Before we would make our way toward the lake, Dad always stopped by the Dunkin’ Donuts not too far from where we lived. We would each get a coffee–though his was usually bigger than mine–and a donut or two. The donuts were always one of the highlights of the day.

[SIDENOTE: Donuts are my greatest weakness. They are my kryptonite. END SIDENOTE]

Dad has never been a straw person. Or a top on the cup person. He always took the top off his coffee and threw it away. Me, wanting to be like him, did the same. There was one problem with that. You see, when we would leave Dunkin’ Donuts Dad liked to suddenly mash on the brakes, making the car jerk to a sudden stop. In those younger years of my life, I never failed to spill hot coffee on myself when Dad hit those brakes.

Sometimes I screamed.

Dad would then ease off the brakes with a cat-ate-the-canary smile on his face and pull onto the road, as if nothing ever happened.

“If you learn how to hold that cup you wouldn’t have that problem,” he would say after each spillage of hot coffee.

It took a while, but eventually, I learned how to let my arm, hand and cup move with the flow of the car, and when to let the cup go forward when he hit those brakes to keep it from spilling out on me.

I grew up, as kids tend to do.

Dad and I also share the same enjoyment of aquariums. I took a day off from work and he and I decided to go to Augusta to this place called Bob’s Tropical Fish. I was driving. Before leaving, we decided to stop off at the McDonald’s not too far from Dad’s home (the Dunkin’ Donuts was long gone by then).

I was driving. :)

You kind of see where this is going, don’t you?

We went through the drive threw, ordered our coffees and pulled out. Dad took the top off of his. I hit the brakes.

I’m smiling right now.

Dad let out a surprised yelp as hot coffee spilled on his hands and lap.

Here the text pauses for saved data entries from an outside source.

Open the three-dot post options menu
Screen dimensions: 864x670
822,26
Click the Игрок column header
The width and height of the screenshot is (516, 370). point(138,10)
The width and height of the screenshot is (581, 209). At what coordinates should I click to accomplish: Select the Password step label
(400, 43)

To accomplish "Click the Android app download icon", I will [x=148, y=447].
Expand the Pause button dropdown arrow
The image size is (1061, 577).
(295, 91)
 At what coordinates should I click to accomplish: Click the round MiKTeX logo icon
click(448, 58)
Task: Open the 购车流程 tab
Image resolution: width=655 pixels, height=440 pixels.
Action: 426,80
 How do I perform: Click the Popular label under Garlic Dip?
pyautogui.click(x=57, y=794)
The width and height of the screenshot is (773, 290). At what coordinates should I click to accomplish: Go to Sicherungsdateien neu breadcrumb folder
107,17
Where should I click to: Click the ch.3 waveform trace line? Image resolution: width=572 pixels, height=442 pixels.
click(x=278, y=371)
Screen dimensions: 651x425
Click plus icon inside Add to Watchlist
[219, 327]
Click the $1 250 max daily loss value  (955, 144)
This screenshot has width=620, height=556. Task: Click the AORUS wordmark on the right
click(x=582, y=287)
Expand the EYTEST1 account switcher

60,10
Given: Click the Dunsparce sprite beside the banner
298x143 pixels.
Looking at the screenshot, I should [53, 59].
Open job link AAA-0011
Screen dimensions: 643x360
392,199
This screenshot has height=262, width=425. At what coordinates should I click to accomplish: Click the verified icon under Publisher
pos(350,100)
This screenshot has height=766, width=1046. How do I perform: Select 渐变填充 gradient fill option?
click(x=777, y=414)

I said, “If you learn how to hold that cup you wouldn’t have that problem.”

It had come full circle.

The apprentice had become the master, even if just for a moment.

Fast forward to now.

Sometimes The Boy (my son) will walk out the front door in front of me to go to the car in the mornings before school. Sometimes when he does that, I let him get to the steps and then I close the door and snicker as I’m doing so. The Boy almost always let’s out a ‘Hey, open the door!’ as he beats on it, trying to get back inside.

“What?” I say. “I was just going to let you start without me.”

Do you see where this one is going? I bet you do.

This morning I had my hands full. The Boy did a nice thing for me. He held the door open so I could get out the house. I gave him a ‘thanks, buddy,’ and walked out the door. I reached the steps and I heard the door close behind me. I went down the steps, turned back to say something to him…and he was nowhere to be seen.

I could hear him laughing from inside the house. Needless to say, but I will say it anyway, I burst out laughing.

The Boy opened the door, his face glowing. He said, “Yeah, that’s what you get. That’s what you get!”

Of course, I continued to laugh.

It had come full circle, just like my dad and I had.

And I couldn’t have been prouder of The Boy.